それで「嫌いな人」についても考えてみたのだが、これもいない。「苦手な人」はけっこういるなあ。それとも「嫌いな人」っていうのはこの歳になるとあんまりいなくなるのだろうか。むかしはたくさんいた気がする。いや、そうでもないかも。中学の同級生で、担任(女性)が嫌いな女子がいて、その女子とは同窓会とかで話すと、今でもその担任が大嫌いなのだそうだ。何が彼女をそうさせるのかはよく知らないけど、僕はそこまで人を嫌いになった経験はないので、「むかしはたくさんいた」というのも違うのだろうと思います。


自分に不利益をもたらす人のことを嫌いになるのだろうか。とか考えると、自分に不利益をもたらす人って、なかなかいないよなって思う。私生活では僕は独身だし、今のところ基本的に行動を制限するような人はいない。振り込まれた給料をなんの理由もなく持って行っちゃう人がいれば、それが不利益をもたらす人なんだろうけど。それ以外に何かあるかと思えばストーカーくらいなんだろう。仕事でもたらされる様々な苦痛は、人格とは別の問題になるので「嫌いな人」にはなりえない。そもそも僕は「好きな人」以外にはかなり無関心になる性質なので、無関心な人というのが「嫌いな人」にもなるのだろうか。いや、やっぱり違う気がする。「嫌いな人」がいる人は、確実にその人のために毎日の思考の数%を使っていると思うのだ。「嫌いだな〜」って考える瞬間があると思う。僕にはない。

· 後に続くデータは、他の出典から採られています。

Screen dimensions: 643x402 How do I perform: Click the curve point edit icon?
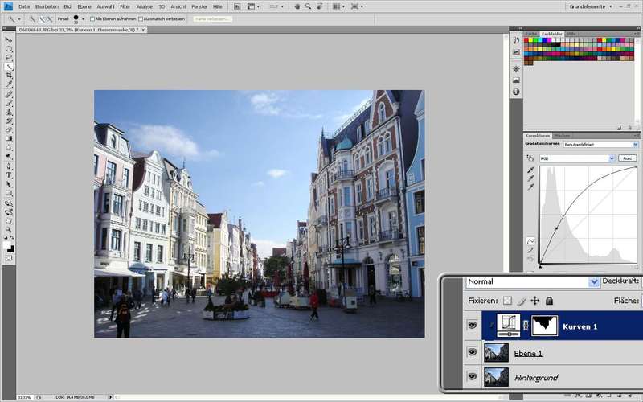[x=530, y=240]
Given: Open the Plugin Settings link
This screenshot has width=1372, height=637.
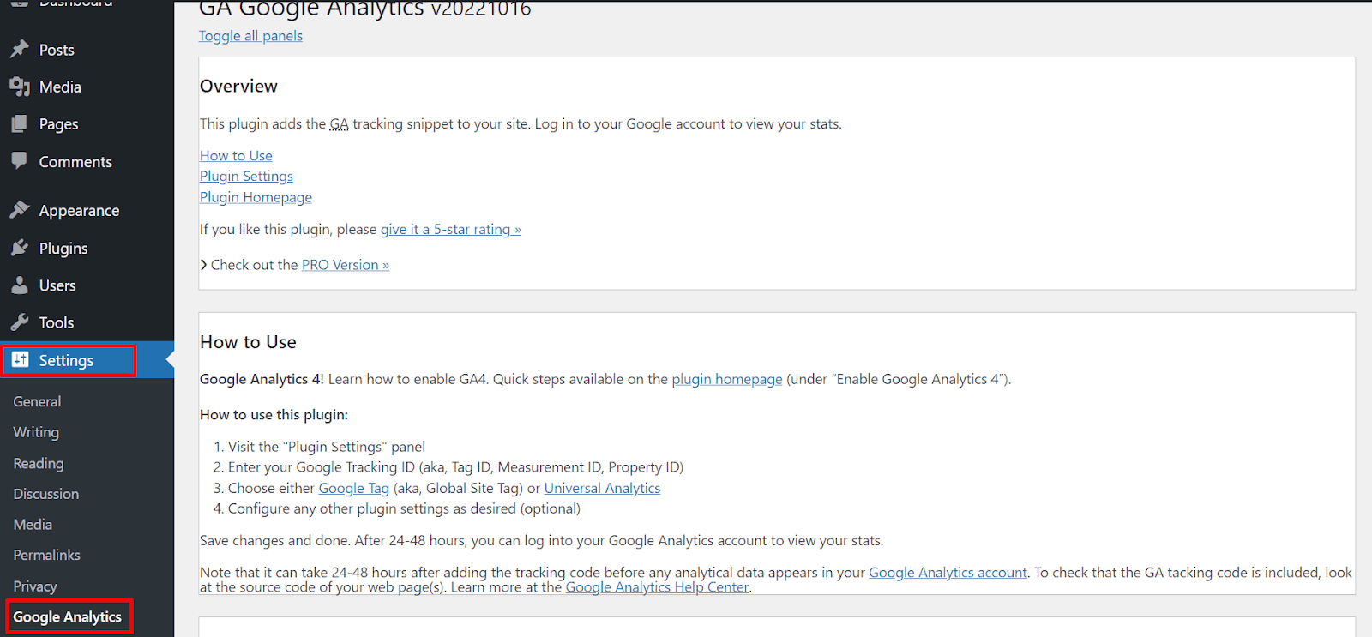Looking at the screenshot, I should 246,177.
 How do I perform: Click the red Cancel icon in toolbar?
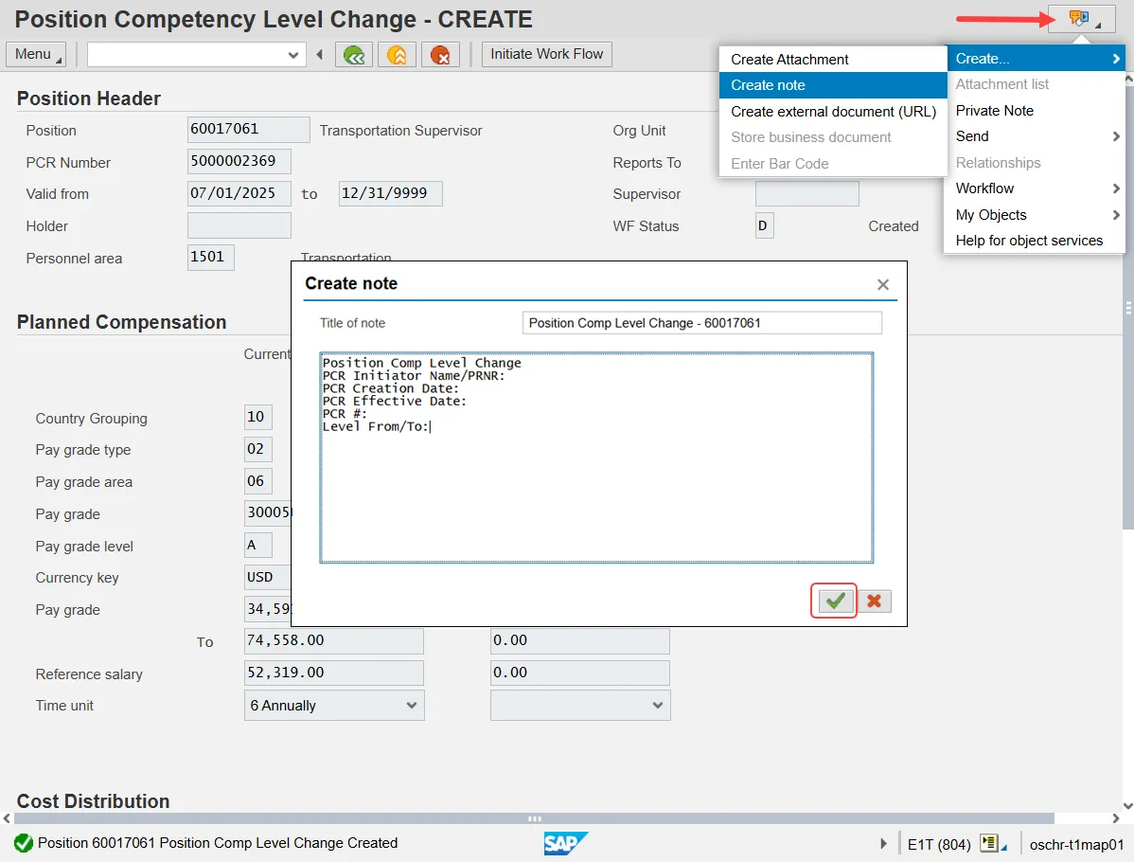[440, 55]

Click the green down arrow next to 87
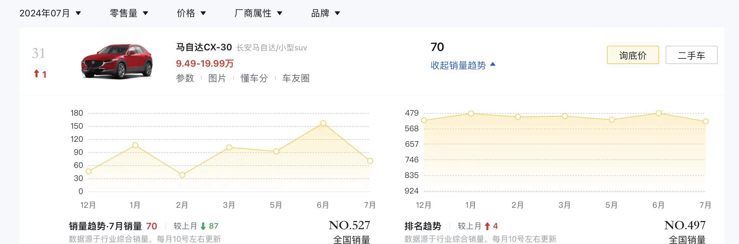[x=203, y=226]
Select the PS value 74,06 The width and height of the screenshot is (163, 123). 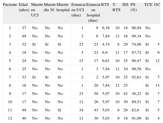(x=136, y=44)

あとこれはテレビ番組やCMとか芸能人についても同じことがよくあって、誰かとテレビを見ていると「この人嫌いだな〜」とか「このCM嫌だな〜」とわりと多くの人が主張するのです。で、そういうときにだいたい同意を求められるんですけど、僕はだいたい「そんなこと考えたことない」的な答えをして「あっそう」という雰囲気になるのであんまり好きじゃない。


かつては、そんな「嫌いな人」がいる人の会話を「そんなに嫌いなら考えないほうがいいのにな〜」と鼻をほじりながら聞いてたのですが、最近はやっぱり自分に何か足りないのかもと思って考えているわけです。


好きな人はいっぱいいます。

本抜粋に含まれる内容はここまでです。